Second Life has twice, in 2007 and 2010, banned a California educational institution, Woodbury University, from having a representation within Second Life. On 20 April 2010 four simulators belonging to the university were deleted and the accounts of several students and professors terminated, according to The Chronicle of Higher Education. Dr. Edward Clift, the dean of Woodbury University's School of Media, Culture and Design, stated that their campus "was a living, breathing campus in Second Life", that included educational spaces designed mostly by students, including a mock representation of the former Soviet Union and a replica of the Berlin Wall.
As Dr. Clift told The Chronicle of Higher Education, the virtual campus did not "conform to what Linden Lab wanted a campus to be". Linden Lab said their decision to ban Woodbury University in April 2010 was "based on historical and recent events that constitute a breach of the Second Life community standards and terms of service."

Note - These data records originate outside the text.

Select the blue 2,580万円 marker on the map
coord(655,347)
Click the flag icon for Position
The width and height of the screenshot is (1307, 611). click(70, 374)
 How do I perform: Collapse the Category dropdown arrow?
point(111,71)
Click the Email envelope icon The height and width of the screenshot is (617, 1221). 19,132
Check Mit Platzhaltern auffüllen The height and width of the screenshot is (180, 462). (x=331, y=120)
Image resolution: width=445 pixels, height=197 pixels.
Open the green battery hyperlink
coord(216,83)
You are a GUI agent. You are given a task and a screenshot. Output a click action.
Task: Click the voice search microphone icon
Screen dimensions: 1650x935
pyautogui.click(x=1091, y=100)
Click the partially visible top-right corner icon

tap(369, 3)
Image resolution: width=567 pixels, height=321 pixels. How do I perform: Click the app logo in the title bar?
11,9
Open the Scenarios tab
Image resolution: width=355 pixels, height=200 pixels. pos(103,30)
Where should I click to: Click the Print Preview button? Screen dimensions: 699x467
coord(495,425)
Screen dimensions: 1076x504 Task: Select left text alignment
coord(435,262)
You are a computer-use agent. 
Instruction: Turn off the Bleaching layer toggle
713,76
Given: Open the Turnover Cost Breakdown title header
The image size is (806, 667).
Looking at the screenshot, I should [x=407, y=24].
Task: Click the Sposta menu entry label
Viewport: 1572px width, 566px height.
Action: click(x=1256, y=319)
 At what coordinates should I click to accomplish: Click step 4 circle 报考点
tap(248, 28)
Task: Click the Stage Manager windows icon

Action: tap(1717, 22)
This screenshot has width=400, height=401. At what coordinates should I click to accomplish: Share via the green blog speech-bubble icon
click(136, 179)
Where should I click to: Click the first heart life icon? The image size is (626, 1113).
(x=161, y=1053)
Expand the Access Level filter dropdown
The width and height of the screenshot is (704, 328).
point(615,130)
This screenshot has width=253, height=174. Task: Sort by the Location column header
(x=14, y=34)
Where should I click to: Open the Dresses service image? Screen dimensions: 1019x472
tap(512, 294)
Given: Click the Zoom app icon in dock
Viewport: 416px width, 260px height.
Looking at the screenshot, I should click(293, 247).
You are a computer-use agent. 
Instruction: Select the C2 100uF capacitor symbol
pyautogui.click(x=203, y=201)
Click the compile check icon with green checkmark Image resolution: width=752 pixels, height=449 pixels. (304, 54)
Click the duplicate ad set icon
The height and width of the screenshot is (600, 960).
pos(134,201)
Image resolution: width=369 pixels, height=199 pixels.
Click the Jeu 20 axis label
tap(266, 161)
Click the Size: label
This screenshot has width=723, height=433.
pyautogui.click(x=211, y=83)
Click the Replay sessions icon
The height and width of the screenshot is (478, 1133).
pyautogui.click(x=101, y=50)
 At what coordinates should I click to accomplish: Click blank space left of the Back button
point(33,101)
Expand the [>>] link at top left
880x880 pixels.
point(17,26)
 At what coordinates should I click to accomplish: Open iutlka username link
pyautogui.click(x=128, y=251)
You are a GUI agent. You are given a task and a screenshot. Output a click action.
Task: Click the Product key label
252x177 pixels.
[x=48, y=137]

The university has since moved to a separate, dedicated OpenSimulator grid.

==Second Life Educators==

=== Annabeth Robinson ===

 Main Article: Annabeth Robinson

Annabeth Robinson is a Second Life performer and educator who lectures at Leeds College of Art. She develops tools and techniques for improving virtual environment education including the widely used MetaLab Whiteboard.

=== Robin Winter ===

Robin Winter Shukran Fahid / Shukran Serendipity has worked with several organisations including Immersive Education and Imperial College to produce a number of training programmes for schools, universities, the NHS and the Ministry of Defense using both Second Life and Open Sim. Currently the CEO of Warm Winter Arts, he is bringing virtualisation into mobile applications and biological sciences.

===Estelle Codier===

Dr. Estelle Codier is an associate professor at the University of Hawaii who has supervised over 500 health care learning activities in Second Life. Her book, "Teaching Healthcare in Second Life: Best Practices for Educators in Multi User Virtual Environments" outlines a pedagogical basis for teaching in Second Life and provides guidelines for developing teaching skills and learning activities in MUVE. July, 2016.